→ Supplied passage:
···

Ukrainians have a future, but not Ukraine

Since the start of Russia’s direct intervention in Ukraine, Vladimir Putin and Dmitry Medvedev have established a good cop/bad cop dynamic. Whereas Putin is measured and restrained in his language, Medvedev will threaten to nuke Washington DC and quote the Book of Revelation, that sort of thing.

I have no idea if they coordinate this deliberately, but if so, it would seem to establish the threat that their opponents should make a deal before Putin retires because those coming after him will approach the situation with considerably greater belligerence.

One of Medvedev’s contentions from the start is that there isn’t going to be a country called Ukraine when this is over. When the U.S. overthrew the Ukrainian government in 2014, Putin’s solution was for the Russian regions of the country to receive autonomy like the various republics within the Russian Federation.

They wanted to declare for Russia and join it right away, but he told them no and that they had to compromise. The process of returning these regions to Russia only began after Putin realized he had no alternative but to pull the trigger on intervention. It was possible to retake Crimea without war on a mass scale since it’s an island and Russia already had military installations on it, but the rest of the Russian regions would require what we see today which clearly isn’t something Putin desired.

However, Putin’s statements are starting to converge with Mevedev’s on the issue of Ukraine’s existence. What’s definitely returning to Russia at the conclusion of hostilities is everything east of the Dnieper River and the entire Black Sea coast. Those areas are full of Russians, but they weren’t connected directly to Russia like Donetsk and Luhansk. They’ve essentially been under Ukrainian occupation, but the Western media tries to give the impression that Russia wants to conquer these areas.

The Russians understand that taking any city an enemy will contest involves destroying that city. The only sizable city with civilians in it that they did this with was Mariupol because it was critical for connecting Donetsk and Luhansk with Crimea. It had to be taken fast and at any cost. My friend’s mother was killed there because the Ukrainians used her as a human shield. For all the other major cities, the Russian Army will wait to roll in until the hostilities are over and Ukrainian forces have withdrawn.

···

→ Exercise prompt: In the article on Ukraine's future, which river marks the area described as definitely returning to Russia when hostilities end?

→ Recorded data:
···

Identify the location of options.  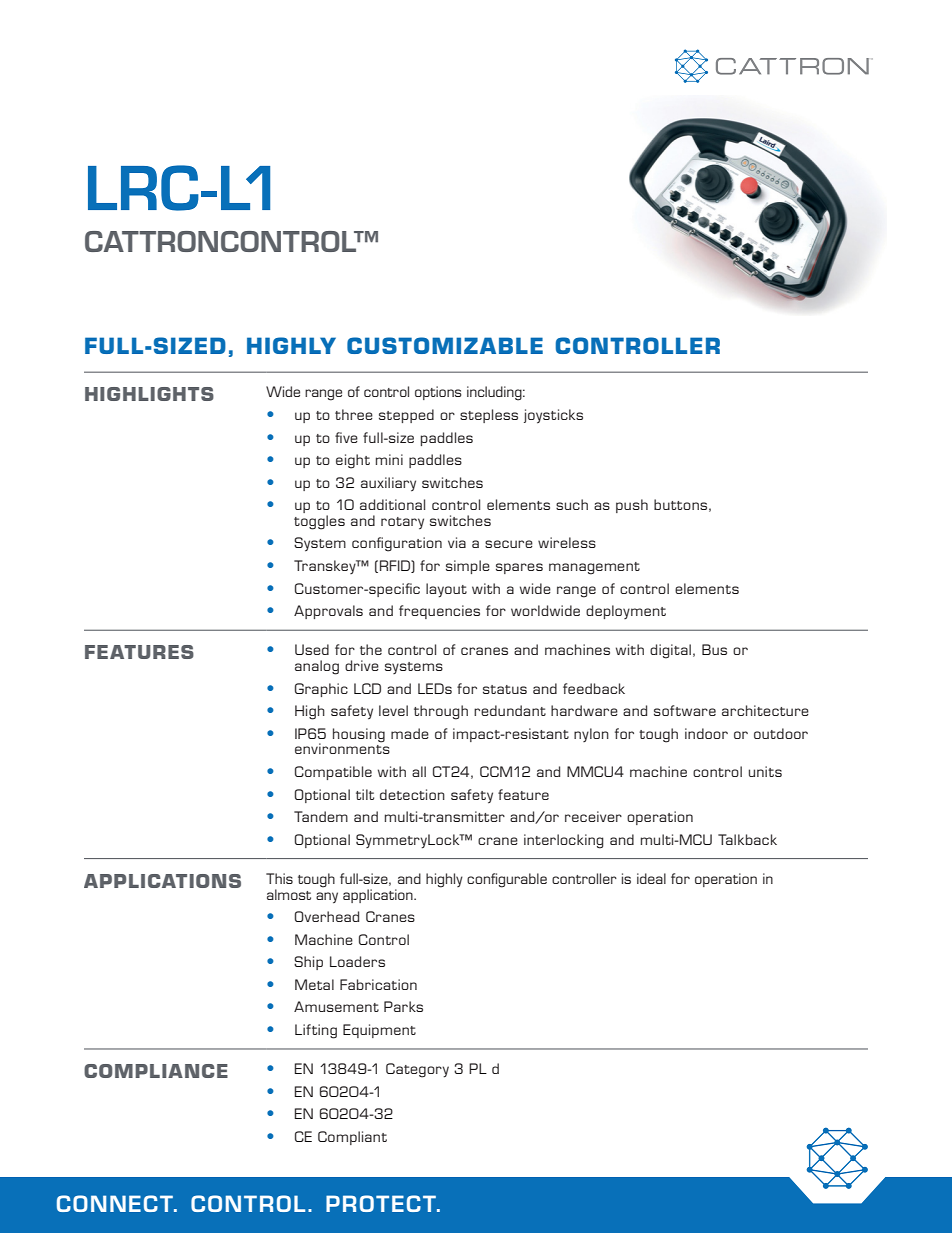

···

→ Reply: The Dnieper River